** PROMPT **
Which lines of the records below contain the word "agent"? Report each of them in full.

** RECORDS SHOWN **
※ ※ ※
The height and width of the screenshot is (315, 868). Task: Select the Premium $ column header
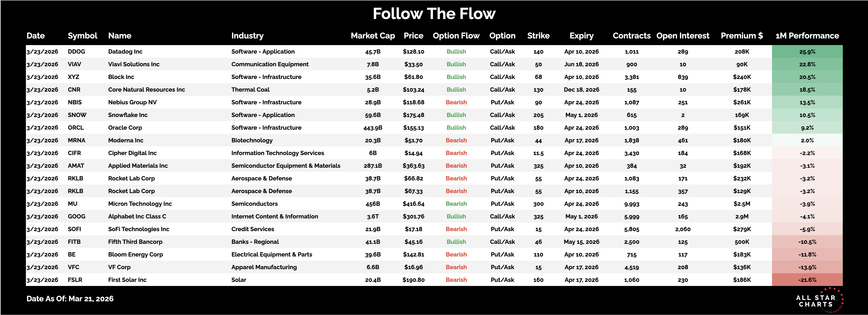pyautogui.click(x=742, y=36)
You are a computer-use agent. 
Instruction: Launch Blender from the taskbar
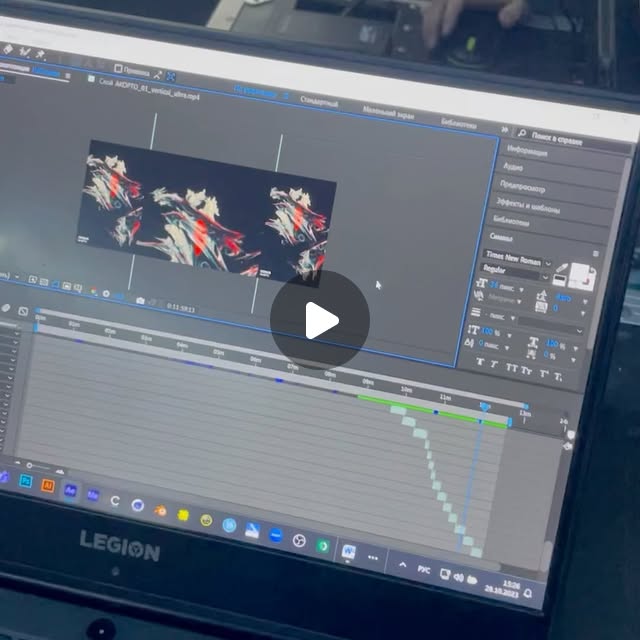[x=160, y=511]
※ ※ ※
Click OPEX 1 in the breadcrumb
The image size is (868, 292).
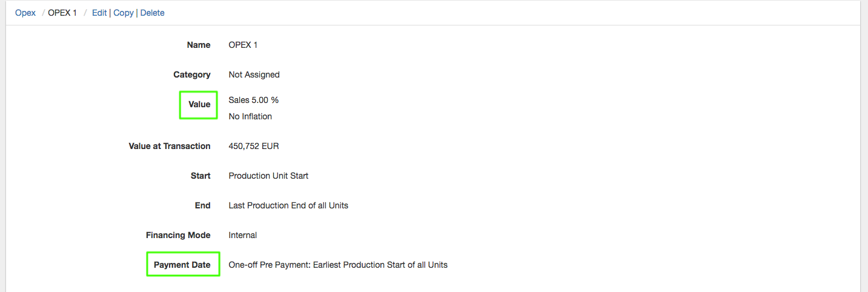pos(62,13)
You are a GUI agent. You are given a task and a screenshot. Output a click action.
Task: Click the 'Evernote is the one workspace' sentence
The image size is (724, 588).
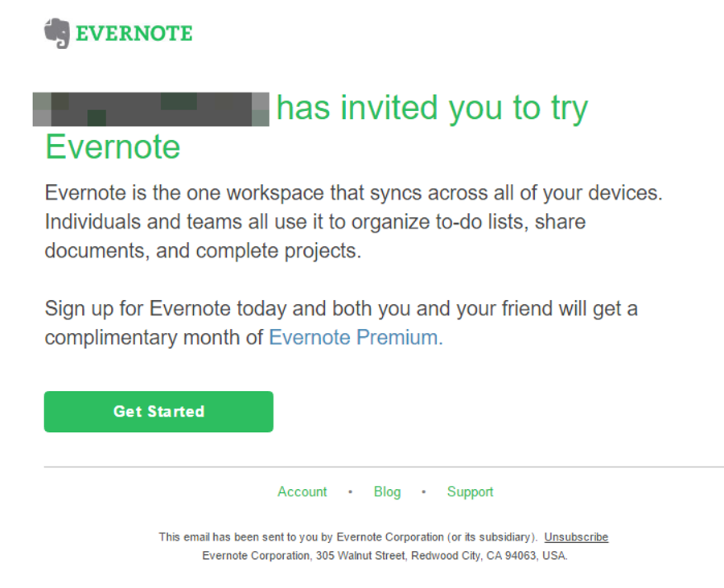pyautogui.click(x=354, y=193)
※ ※ ※
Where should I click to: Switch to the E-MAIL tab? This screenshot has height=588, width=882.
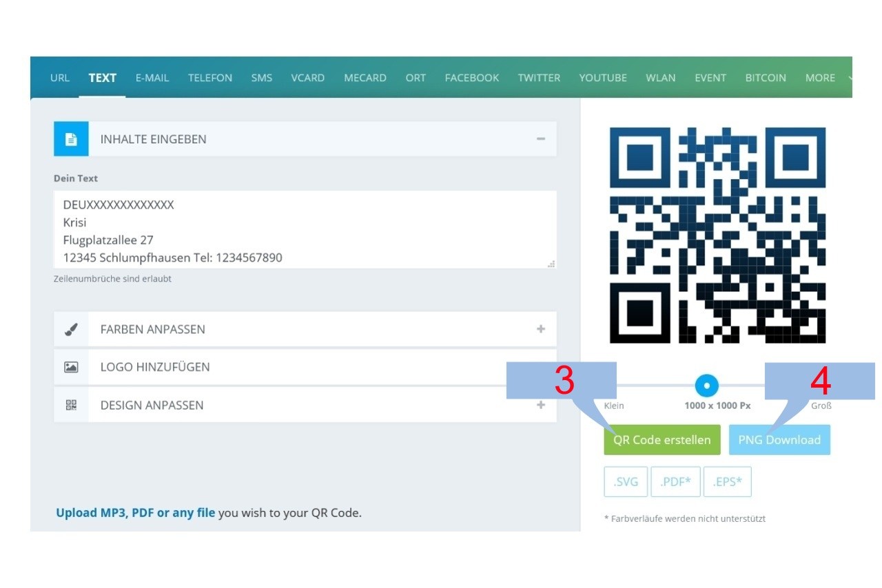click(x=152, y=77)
※ ※ ※
** TASK RESPONSE **
You are a computer-use agent. 
You are a GUI agent. You are given a task and a screenshot. Output a click action.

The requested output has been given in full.